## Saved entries
***

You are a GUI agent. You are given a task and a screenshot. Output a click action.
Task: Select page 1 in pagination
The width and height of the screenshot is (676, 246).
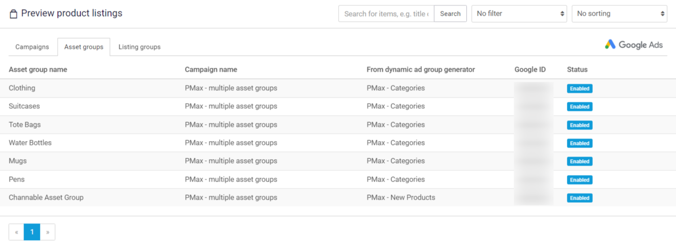click(x=32, y=232)
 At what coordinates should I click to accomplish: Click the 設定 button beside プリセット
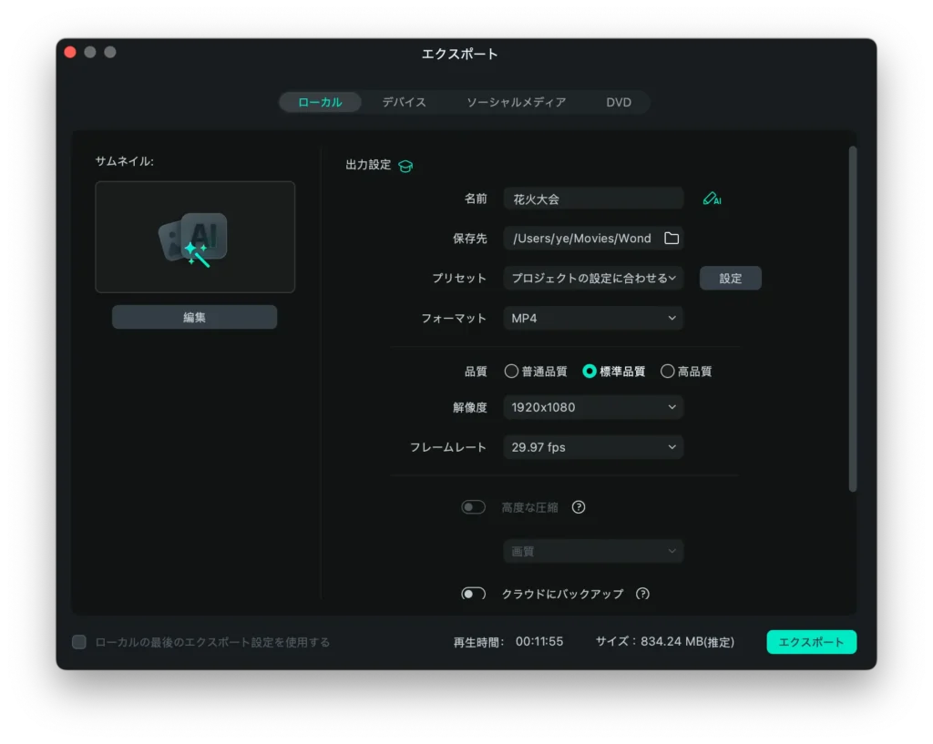(x=730, y=278)
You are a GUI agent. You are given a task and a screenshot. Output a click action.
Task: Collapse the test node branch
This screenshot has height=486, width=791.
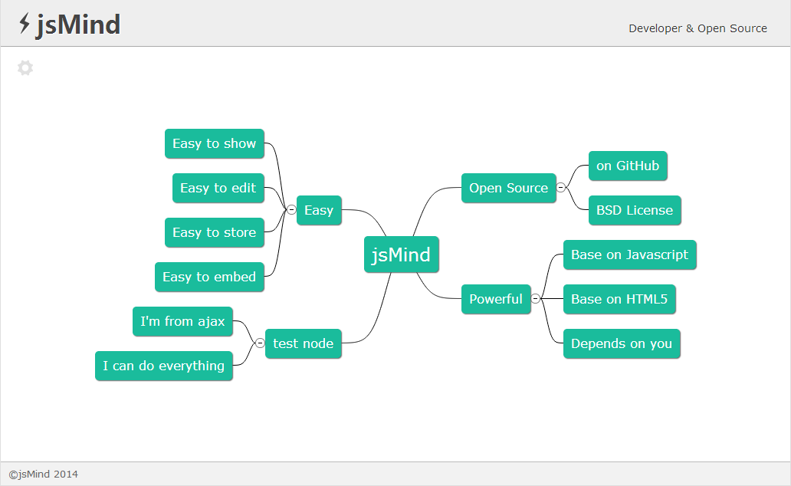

***

## WHAT IS NEEDED
Take the line that contains "At what coordinates" and every line after it down to the last line of the entries above, and output them exactly, with nothing else and no pictures.

## SOLVED EXERCISE
 At what coordinates should I click to accomplish: Click the 設定 button beside プリセット
(x=730, y=278)
You are a GUI agent. You are given a task and a screenshot. Output a click action.
Task: Collapse the test node branch
This screenshot has height=486, width=791.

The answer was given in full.